Design: Databases searched were MEDLINE (1966–September 2008), CINAHL (1982–September 2008) and PsychINFO (1960–September 2008), as well as Sociological Abstracts, PsychARTICLES, Science Direct, Web of Knowledge and Google Scholar. Studies were included if they were randomised control trials, ‘quasi-randomised’ trials or controlled before-and-after studies. Due to the heterogeneity of study characteristics only a narrative synthesis was undertaken, describing the target population, type and reported impact of the intervention and the effect size.

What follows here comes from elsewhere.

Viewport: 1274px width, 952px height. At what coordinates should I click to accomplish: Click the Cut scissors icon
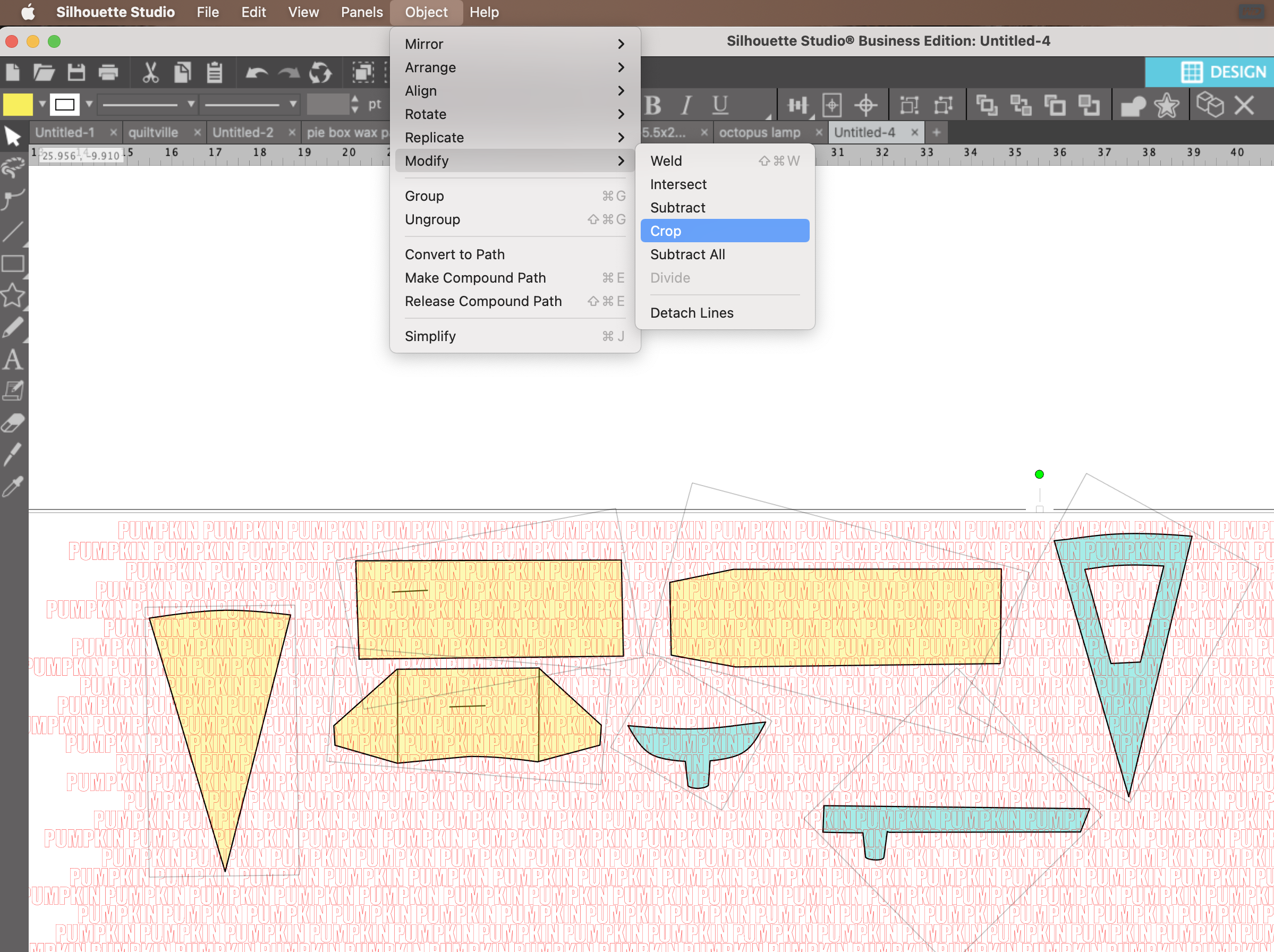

Results: Thirteen studies met the inclusion criteria. Ten out of thirteen (77 %) studies focused on diabetes, seven (70 %) of which showed significant improvement in addressing diabetes-related behaviours and glycaemic control. The effect on diabetes was greater in culturally tailored and facilitated interventions that encompassed multiple strategies. Six out of the thirteen studies (46 %) incorporated anthropometric data, physical activity and healthy eating as ways to minimise weight gain and diabetes-related outcomes. Of the six interventions that included anthropometric data, only two (33 %) reported improvement in BMI Z-scores, total skinfold thickness or proportion of body fat. Only one in three (33 %) of the studies that included cardiovascular risk factors reported improvement in diastolic blood pressure after adjusting for baseline characteristics. All studies, except four, were of poor quality (small sample size, poor internal consistency of scale, not controlling for baseline characteristics).

Conclusions: Due to the small number of studies included in the present review, the findings that culturally tailored and facilitated interventions produce better outcomes than generalised interventions, and that intervention content is more important than the duration or venue, require further investigation.